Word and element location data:
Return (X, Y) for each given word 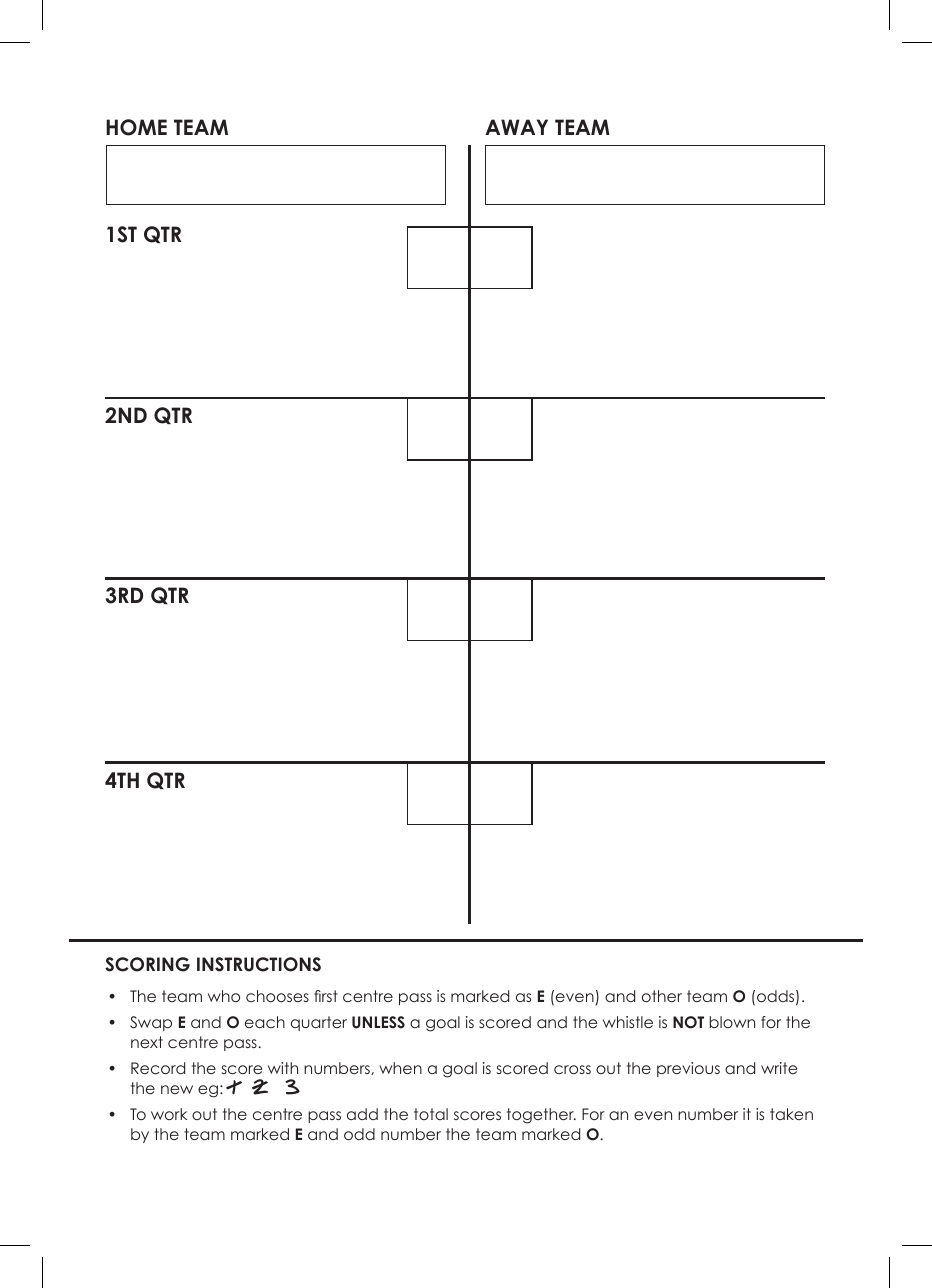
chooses (277, 996)
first (326, 996)
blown (732, 1022)
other (662, 996)
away (516, 127)
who (224, 996)
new (177, 1089)
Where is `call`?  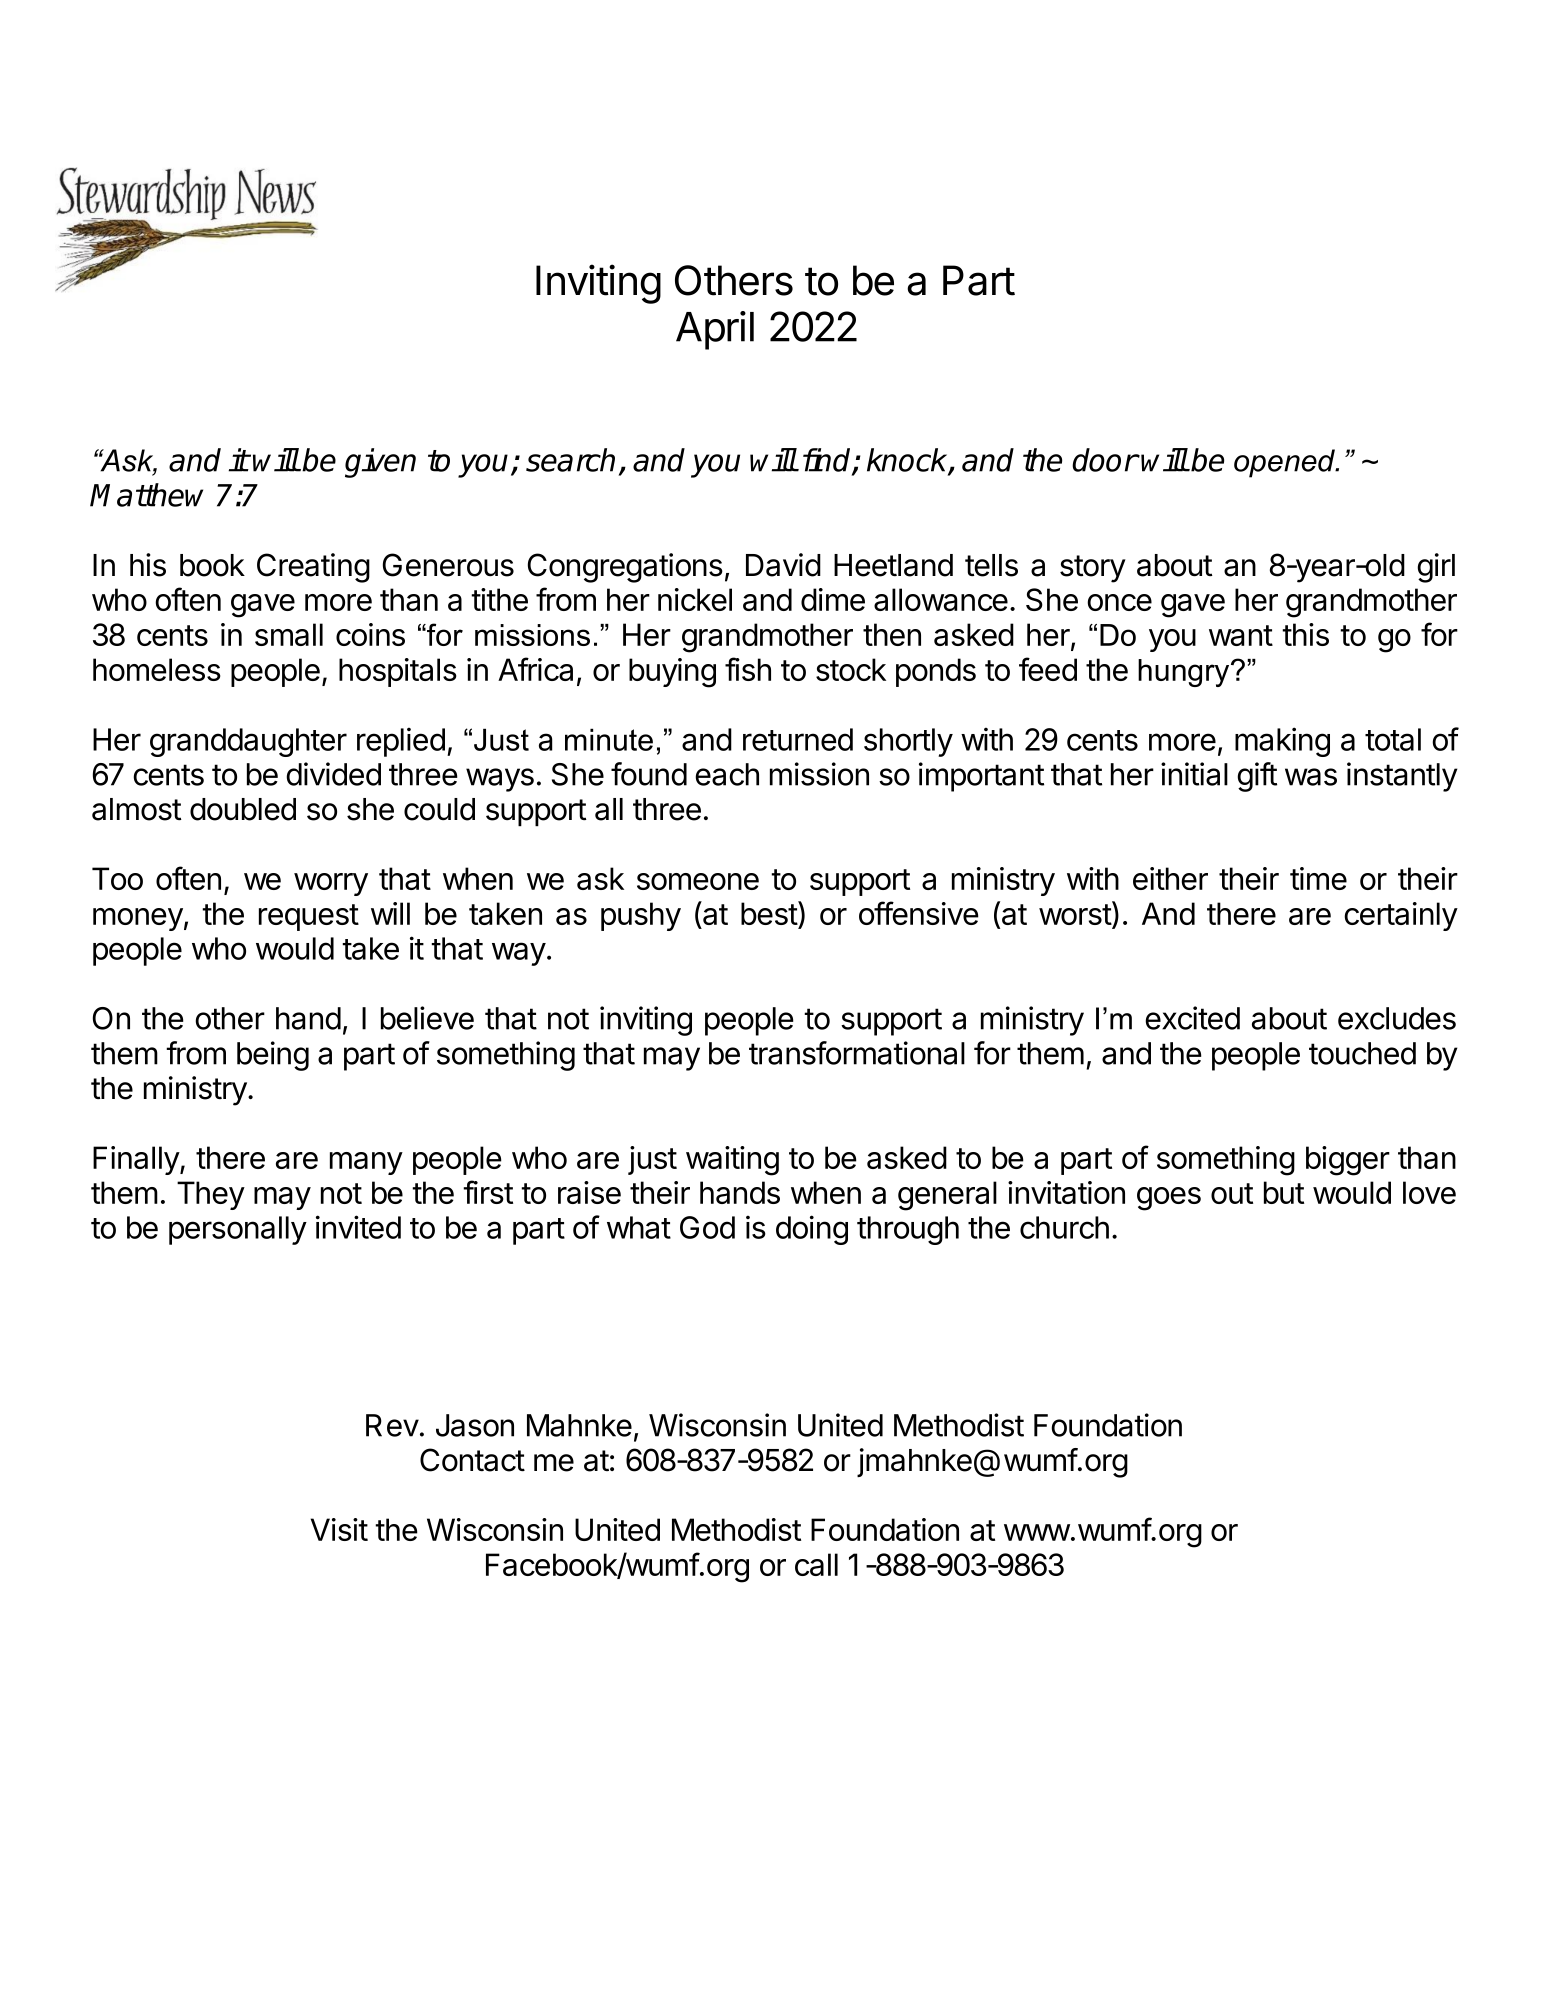
call is located at coordinates (816, 1564).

**REQUIREMENTS**
Could you write out the data above again, swapping "Return" for "Give" and keeping everything else the same, but leaving out the pictures?

**WRITTEN ANSWER**
Give (X, Y) for each given word 
chooses (277, 996)
first (326, 996)
blown (732, 1022)
other (662, 996)
away (516, 127)
who (224, 996)
new (177, 1089)
Where is `call`?  
call is located at coordinates (816, 1564).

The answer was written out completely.